Here are my 6 rules for making money in the slow season:

1. Accept a lower rate, as long as it's fair. During the slow season, I want to be more efficient with my time instead of holding out for a high rate per mile. The demand for trucks is low, so there's no point in wasting too much time haggling over rates. Determine what is fair and try to turn your rate into a win-win for the freight broker and for yourself.

2. Make the best use of your time. With lower rates, I look for easy, convenient loads. I recently took a load for $240 less than another shipment that was almost the same, just because the cheaper load was delivering that same day. That meant I had time to pick up another load before I ran out of hours.

3. Position yourself for the next load. The load that always matters the most is the next load you get. When working with a broker who needs to move a load to a place that you might think is hard to get out of, always ask if the broker has any loads in that area. If the answer is yes, you'll get better use of your time.

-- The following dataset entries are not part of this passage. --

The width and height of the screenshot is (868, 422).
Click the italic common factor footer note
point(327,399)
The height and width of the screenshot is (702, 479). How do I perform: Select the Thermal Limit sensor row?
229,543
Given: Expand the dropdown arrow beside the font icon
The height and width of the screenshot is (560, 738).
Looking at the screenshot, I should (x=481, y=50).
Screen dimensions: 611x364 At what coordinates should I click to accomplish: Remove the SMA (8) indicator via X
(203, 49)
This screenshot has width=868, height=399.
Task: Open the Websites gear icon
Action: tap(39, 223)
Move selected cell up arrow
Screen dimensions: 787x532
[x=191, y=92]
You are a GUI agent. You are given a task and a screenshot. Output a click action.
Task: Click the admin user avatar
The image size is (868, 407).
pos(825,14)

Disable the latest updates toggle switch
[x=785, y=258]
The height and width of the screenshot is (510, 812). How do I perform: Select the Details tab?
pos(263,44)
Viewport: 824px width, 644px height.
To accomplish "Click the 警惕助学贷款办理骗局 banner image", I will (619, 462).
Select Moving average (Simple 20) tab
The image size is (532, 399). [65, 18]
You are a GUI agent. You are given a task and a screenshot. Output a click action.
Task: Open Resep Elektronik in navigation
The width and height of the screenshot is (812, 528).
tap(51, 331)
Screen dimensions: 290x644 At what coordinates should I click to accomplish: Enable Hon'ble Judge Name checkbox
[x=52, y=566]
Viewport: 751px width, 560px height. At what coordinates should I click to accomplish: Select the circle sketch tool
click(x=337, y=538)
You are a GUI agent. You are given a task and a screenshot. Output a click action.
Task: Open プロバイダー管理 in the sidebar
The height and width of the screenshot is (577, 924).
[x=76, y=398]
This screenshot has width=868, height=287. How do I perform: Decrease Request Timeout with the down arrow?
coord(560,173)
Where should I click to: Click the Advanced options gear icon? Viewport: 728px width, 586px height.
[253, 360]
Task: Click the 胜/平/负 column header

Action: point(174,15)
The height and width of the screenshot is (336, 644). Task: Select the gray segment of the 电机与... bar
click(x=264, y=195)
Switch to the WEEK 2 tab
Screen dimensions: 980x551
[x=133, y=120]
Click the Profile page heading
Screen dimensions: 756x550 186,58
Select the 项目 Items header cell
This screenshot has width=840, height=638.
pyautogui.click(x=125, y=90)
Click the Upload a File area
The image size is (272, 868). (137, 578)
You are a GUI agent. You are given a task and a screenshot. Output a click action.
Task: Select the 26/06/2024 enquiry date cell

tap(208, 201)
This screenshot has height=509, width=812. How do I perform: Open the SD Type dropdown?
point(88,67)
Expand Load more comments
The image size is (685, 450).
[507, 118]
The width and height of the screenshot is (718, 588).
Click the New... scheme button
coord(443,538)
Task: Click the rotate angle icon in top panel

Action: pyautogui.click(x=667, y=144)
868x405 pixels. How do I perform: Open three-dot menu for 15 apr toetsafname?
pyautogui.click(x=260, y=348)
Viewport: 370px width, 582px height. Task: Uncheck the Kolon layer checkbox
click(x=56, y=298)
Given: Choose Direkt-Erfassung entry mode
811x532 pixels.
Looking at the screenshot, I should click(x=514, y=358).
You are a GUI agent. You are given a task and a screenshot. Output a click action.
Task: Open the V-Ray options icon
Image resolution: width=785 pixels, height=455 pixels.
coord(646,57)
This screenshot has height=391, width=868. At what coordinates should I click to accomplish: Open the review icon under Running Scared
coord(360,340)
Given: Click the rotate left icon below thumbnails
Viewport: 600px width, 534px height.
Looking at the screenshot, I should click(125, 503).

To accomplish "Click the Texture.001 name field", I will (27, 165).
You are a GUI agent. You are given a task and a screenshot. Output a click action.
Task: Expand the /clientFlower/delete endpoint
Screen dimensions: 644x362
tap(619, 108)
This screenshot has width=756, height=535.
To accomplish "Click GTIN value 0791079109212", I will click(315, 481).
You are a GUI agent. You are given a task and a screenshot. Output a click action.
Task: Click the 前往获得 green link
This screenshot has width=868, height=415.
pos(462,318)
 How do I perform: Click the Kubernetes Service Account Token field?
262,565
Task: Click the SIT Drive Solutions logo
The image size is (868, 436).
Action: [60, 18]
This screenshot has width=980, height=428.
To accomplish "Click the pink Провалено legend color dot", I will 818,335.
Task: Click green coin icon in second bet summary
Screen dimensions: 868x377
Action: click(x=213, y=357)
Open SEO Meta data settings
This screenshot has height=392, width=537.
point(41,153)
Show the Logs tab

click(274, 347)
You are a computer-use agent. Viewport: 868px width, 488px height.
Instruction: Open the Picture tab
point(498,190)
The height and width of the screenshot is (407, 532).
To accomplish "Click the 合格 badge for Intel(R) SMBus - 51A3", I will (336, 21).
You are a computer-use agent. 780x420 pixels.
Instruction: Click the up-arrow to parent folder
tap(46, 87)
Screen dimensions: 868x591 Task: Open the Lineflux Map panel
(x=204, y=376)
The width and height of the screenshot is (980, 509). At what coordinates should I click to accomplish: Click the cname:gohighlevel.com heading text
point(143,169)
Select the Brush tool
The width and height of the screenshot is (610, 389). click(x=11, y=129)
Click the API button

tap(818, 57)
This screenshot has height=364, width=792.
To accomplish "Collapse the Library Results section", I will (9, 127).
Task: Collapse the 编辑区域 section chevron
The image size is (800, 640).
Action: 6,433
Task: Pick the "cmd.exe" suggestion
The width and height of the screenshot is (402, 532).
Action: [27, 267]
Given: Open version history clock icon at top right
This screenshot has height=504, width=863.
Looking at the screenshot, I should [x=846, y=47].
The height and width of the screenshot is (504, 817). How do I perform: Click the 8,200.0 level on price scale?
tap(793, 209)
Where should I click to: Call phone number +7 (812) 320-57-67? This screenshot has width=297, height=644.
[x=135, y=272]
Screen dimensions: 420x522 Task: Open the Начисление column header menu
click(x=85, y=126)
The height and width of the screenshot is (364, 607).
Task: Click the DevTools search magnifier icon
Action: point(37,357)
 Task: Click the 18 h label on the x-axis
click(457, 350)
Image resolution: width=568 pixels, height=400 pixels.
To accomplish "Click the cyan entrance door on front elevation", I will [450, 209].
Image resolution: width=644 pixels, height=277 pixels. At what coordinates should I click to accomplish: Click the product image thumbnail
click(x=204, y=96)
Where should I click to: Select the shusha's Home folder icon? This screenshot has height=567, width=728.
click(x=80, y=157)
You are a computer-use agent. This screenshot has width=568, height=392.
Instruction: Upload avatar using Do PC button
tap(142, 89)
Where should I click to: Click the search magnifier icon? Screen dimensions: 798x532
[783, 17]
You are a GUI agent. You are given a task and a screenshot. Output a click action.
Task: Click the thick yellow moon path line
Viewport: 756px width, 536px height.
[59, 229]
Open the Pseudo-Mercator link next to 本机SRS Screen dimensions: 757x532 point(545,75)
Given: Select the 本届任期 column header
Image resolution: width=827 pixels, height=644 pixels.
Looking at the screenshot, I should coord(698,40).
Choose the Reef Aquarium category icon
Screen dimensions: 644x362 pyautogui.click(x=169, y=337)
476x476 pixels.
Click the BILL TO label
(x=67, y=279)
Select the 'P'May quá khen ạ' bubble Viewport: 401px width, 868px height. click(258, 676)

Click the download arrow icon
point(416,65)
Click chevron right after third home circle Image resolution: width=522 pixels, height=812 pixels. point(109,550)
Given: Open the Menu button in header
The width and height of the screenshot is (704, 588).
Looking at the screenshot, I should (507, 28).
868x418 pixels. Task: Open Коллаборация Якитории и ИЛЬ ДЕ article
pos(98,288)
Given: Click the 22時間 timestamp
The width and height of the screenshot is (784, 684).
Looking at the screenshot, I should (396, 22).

4. Build new relationships. If you're successful at getting a second load from that broker, you can use that opportunity to start building a new relationship. Handling two consecutive loads is usually enough to establish yourself with a new customer.

5. Avoid bad weather. The best part about running the spot market in the winter is being able to avoid snow and ice storms. I hate driving in bad weather. When I was a company driver, I had to go where the dispatcher sent me, no matter how bad the road conditions were. Now I choose my own loads, and I choose not to take any unnecessary risks with my equipment. During the winter months, I try to stay closer to home and do more local work. That way, it's easier to shut down when the weather turns bad.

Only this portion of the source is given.